La tarde en Los Rosales era una delicia. Con frecuencia venían mis amigos, sobre todo Paco Moya, cuando su dependencia familiar se lo permitía, Carlos Rus y Juan Sarria, y daba gusto observar a la mucha gente que pasaba por aquella arteria principal de Algeciras. El camión de Correos, a veces te quitaba la vista, pero en cambio te invitaba a asistir al espectáculo diario del trasvase de sacas llenas de cartas y paquetes. De vez en cuando llegaba Troyita -de Casa María- con su Mobylette y aprovechaba que no estaba Ignacio para apoyar su motillo en alguna de las sillas más próximas a la entrada del edificio de Correos. Cuando lo hacía por la mañana se ganaba, divertido, la bronca que le echaba Ignacio por hacerlo. En el interior de Los Rosales, impidiendo la entrada por la segunda puerta de acceso, un velador con cuatro cómodas sillas era la estancia ad hoc para nosotros los de casa o para situar a alguna reunión fuera de horario. Una tarde llegó un señor con pinta de marqués, barbilla blanqueada, chaqueta y corbata, acompañado de un par de amigos. Me preguntó por Ignacio y le contesté que a esa hora estaba siempre en casa. Ponnos media botella de algún buen fino que tengas por ahí -me dijo- y salí con una bien fría de Tío Pepe y tres catavinos limpios como una patena. ¿Tú eres hijo de Ignacio? -me preguntó- y yo, sin pensarlo, le dije, sí señor. Inmediatamente añadió: era de suponer, tienes la clase de tu padre. Me quedé así como el que no sabe ni qué hacer ni qué decir. Cuando se fue me dijo: dale un abrazo a tu padre de parte de Claudio González. Luego supe que era el Marqués de Torresoto, presidente del Consejo de González Byass.

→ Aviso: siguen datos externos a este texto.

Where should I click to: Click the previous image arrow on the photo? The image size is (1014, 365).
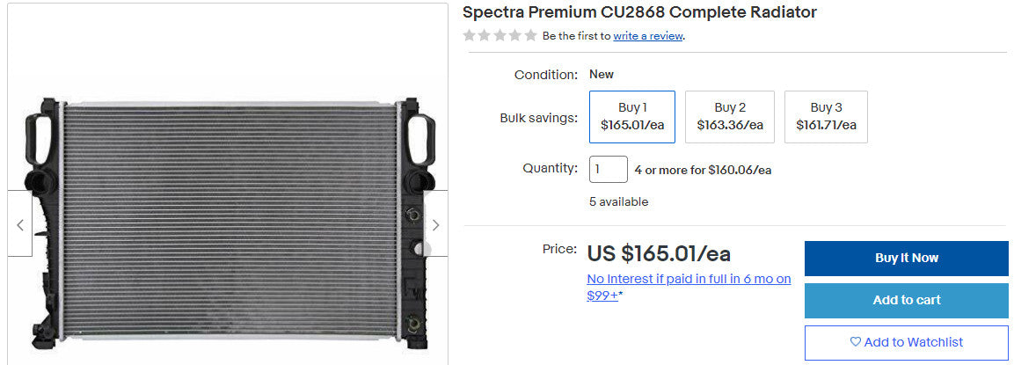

Después de dejar a Juanito y a Santi, ya de noche, me las arreglé para encontrar el bareto. No fue fácil, la calle Juan del Risco sube desde muy abajo y es estrecha y a contramano de su embocadura en Lope de Haro, cerca de la estación de Metro de Estrecho. Era tarde y estaba cerrado, así que me propuse ir al día siguiente. Eran las nueve de la noche cuando, por fin, accedí a aquel pequeño establecimiento, algo parecido a un tranvía, con la cocina y un pequeño patio al fondo. El mostrador a la derecha y a la izquierda dos grandes fotografías que ocupaban una buena parte de la pared, una del puerto con el Peñón y la desembocadura del Río en primer plano, y la otra de Setenil de las Bodegas, que resultó ser el pueblo de Amelia, la mujer de Juan. Cuando entré no había nadie y él estaba tras el mostrador, se acercó y me dijo ¿qué va tomar el señor? Me quedé mirándole y le contesté: o sea que no me conoces. Ese acento -añadió dubitativo- me es familiar; un exclamativo ¡Alberto! le salió un instante después de observarme. Había mucho de qué hablar y echamos un buen rato contándonos a grandes rasgos nuestros recorridos. Él sabía más del mío que yo del suyo.